I have two 500 GB Samsung 870 Evo SSDs in my home server, being used in a ZFS mirror for "fast" storage. Now, the pool was working fine for a while, but at one point, I ran zpool status and it gave me the following output:

1
pool: ssd
2
state: DEGRADED
3
status: One or more devices has experienced an unrecoverable error. An attempt was made to correct the error. Applications are unaffected.
4
config:
5
NAME STATE READ WRITE CKSUM
6
ssd DEGRADED 0 0 0
7
mirror-0 DEGRADED 0 0 0
8
sdd DEGRADED 11 0 121 too many errors
9
sde ONLINE 0 0 0

Now, the SSDs are fairly new, I purchased them in May of this year, which had me a bit confused. Was sdd already broken? I didn't write too much data to them. smartctl says about 4 TiB, which is clearly within Samsung's warranty of 300 TBW.
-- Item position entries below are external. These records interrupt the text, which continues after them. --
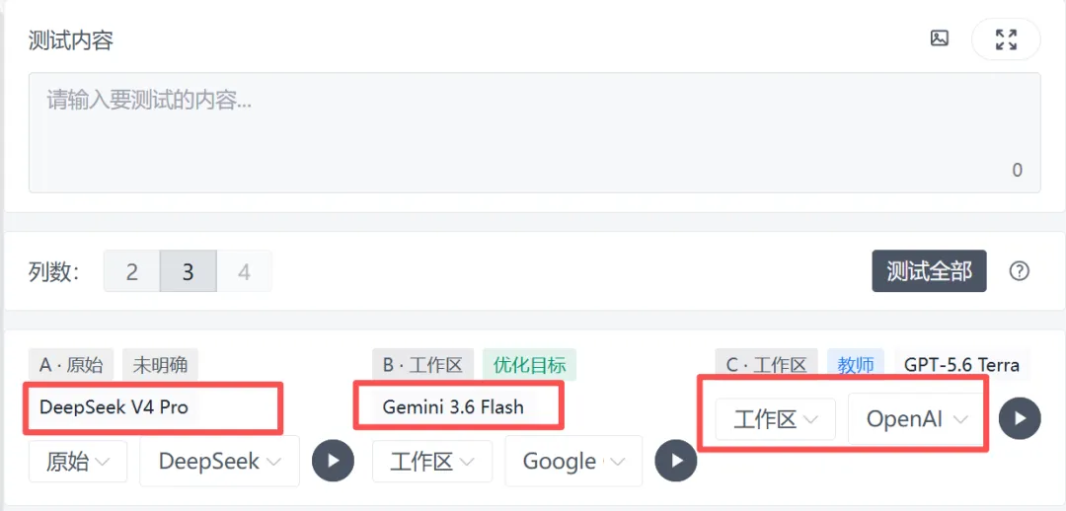This screenshot has width=1066, height=511.
Task: Set column count to 3
Action: [189, 272]
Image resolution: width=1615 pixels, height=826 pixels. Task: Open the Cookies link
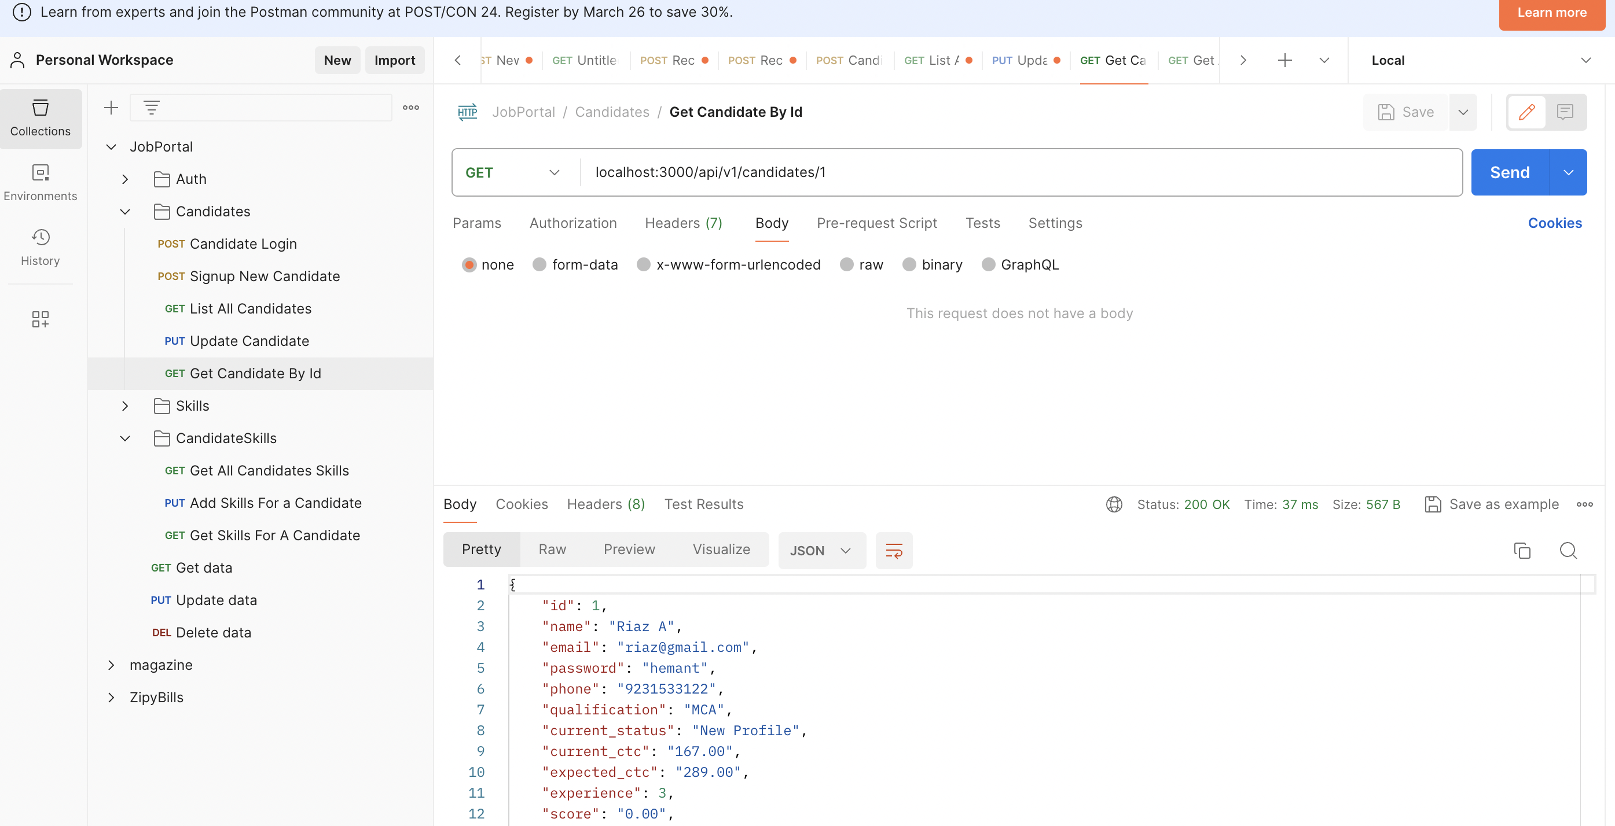point(1554,223)
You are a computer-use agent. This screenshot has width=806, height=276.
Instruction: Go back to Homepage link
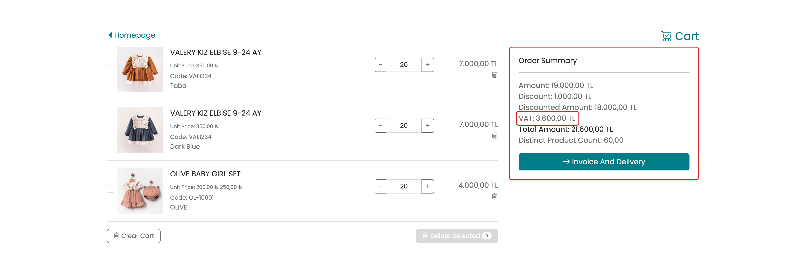coord(135,35)
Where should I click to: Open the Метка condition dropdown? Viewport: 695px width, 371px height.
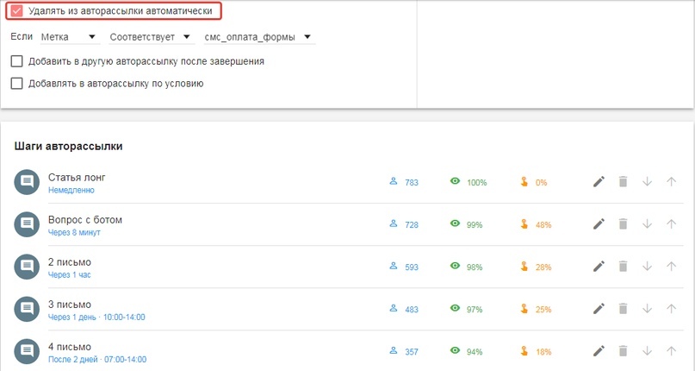(x=69, y=37)
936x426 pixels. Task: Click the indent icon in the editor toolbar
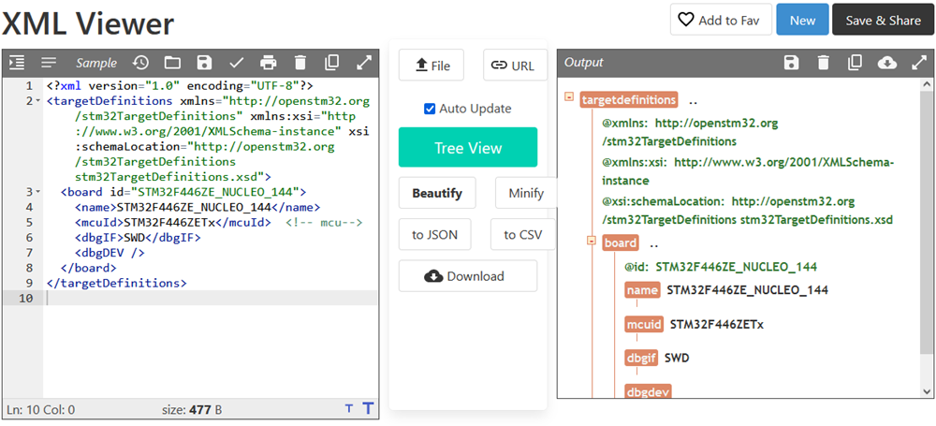pyautogui.click(x=17, y=63)
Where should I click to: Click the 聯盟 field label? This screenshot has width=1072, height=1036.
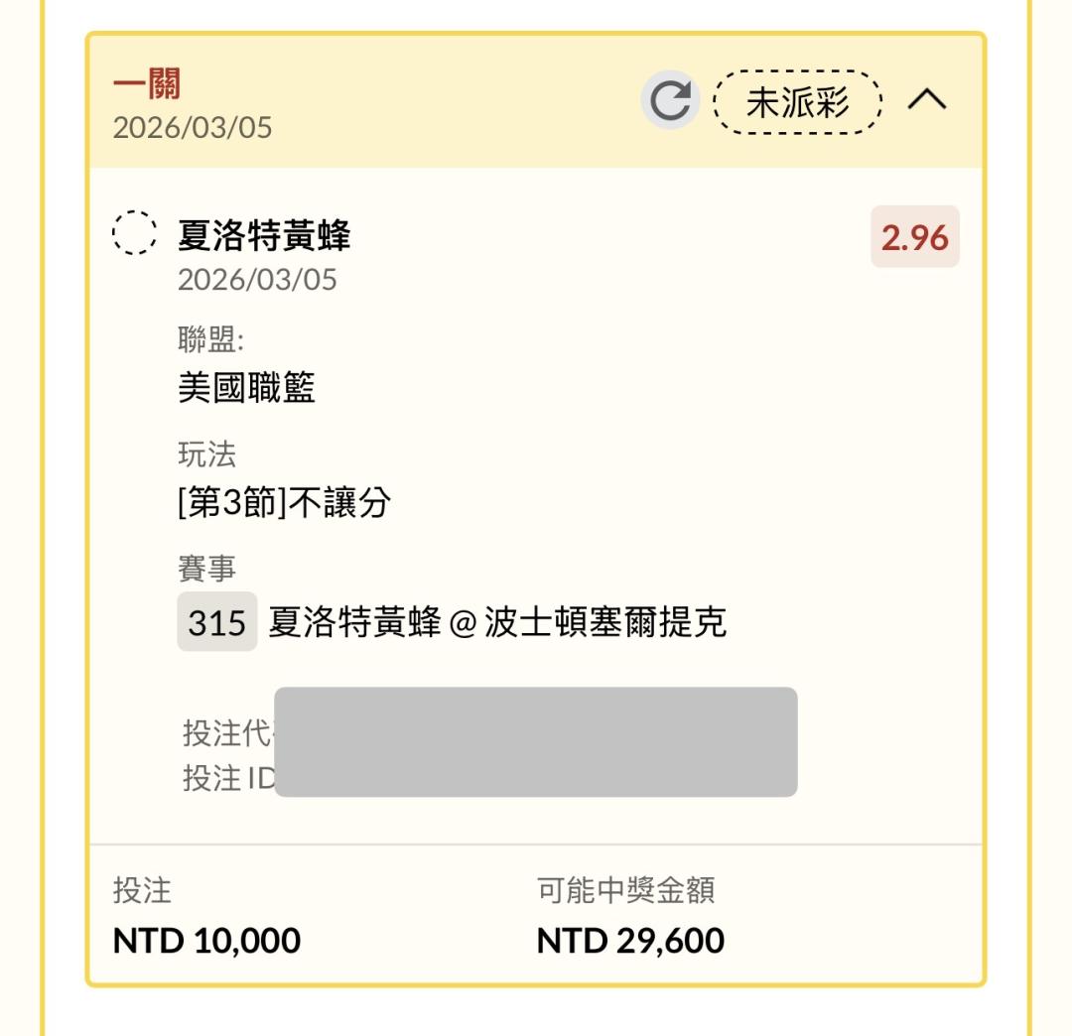click(210, 340)
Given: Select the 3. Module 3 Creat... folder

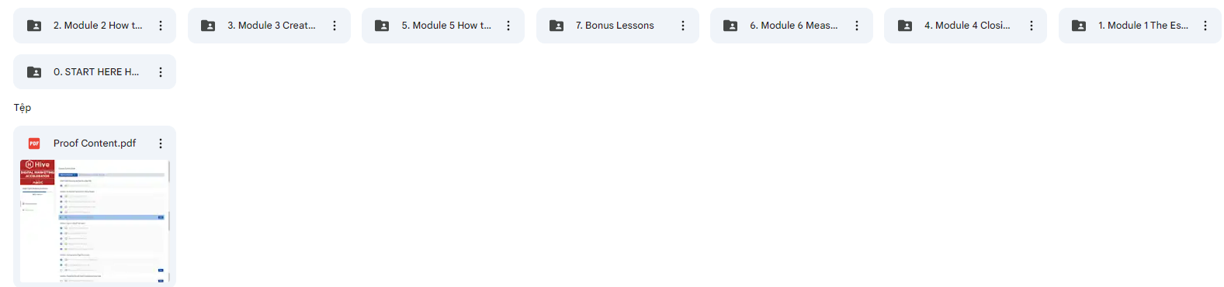Looking at the screenshot, I should tap(269, 26).
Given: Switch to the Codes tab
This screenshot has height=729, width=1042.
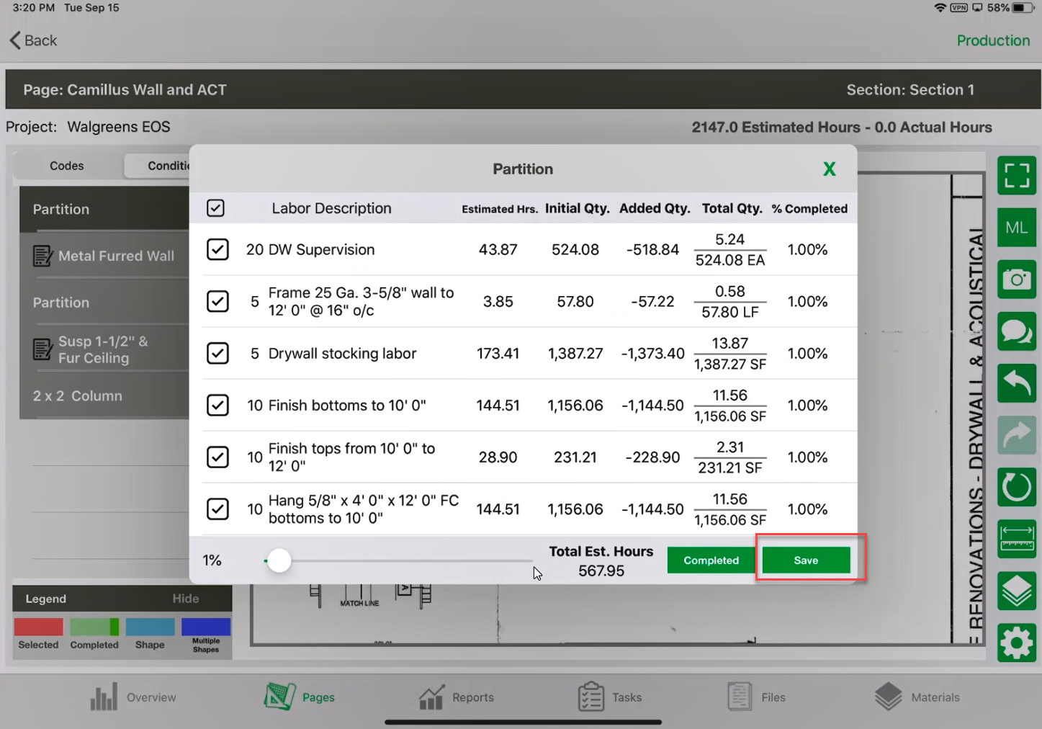Looking at the screenshot, I should tap(67, 166).
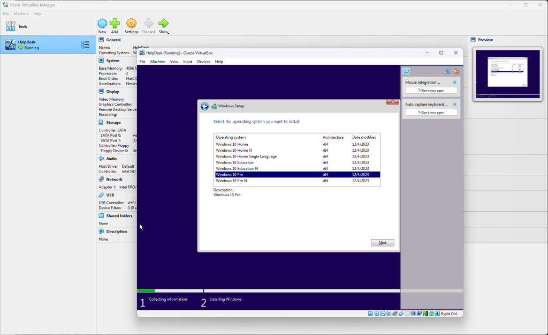548x335 pixels.
Task: Open Settings gear for HelpDesk VM
Action: [x=131, y=24]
After a bit of searching, I stumbled upon an article on cavelab.dev, where Thomas explains various problems he had when using Samsung SSDs in a ZFS pool. One part was particularly interesting to me: He mentions a firmware bug, which leads to the SSDs reporting that they support asynchronous TRIM commands, which they actually don't. That leads to all sorts of funky errors when you start writing to the SSDs a bit, for example reads and writes just timing out because the SSD is unresponsive for a short while.

The real solution to the problem would be Samsung fixing their firmware, but in the meantime, one can add the following kernel parameters to GRUB/their bootloader of choice:

1
libata.force=4.00:noncq,5.00:noncq

The 4.00 and 5.00 in the parameters are the ATA port IDs of the drives. These can be found out using lsblk -o NAME,HCTL, which will output something like the following:

1
...
2
sdd 4:0:0:0
3
sde 5:0:0:0
4
...

After regenerating my GRUB config (sudo update-grub) and rebooting, I cleared the errors ZFS reported (zpool clear ssd) and monitored carefully, whether the issue would return. Luckily it didn't.

I hope this is of help for someone, and I urge you to read the excellent article on cavelab.dev to get a bigger picture and to help you to find out whether you're having the same issue.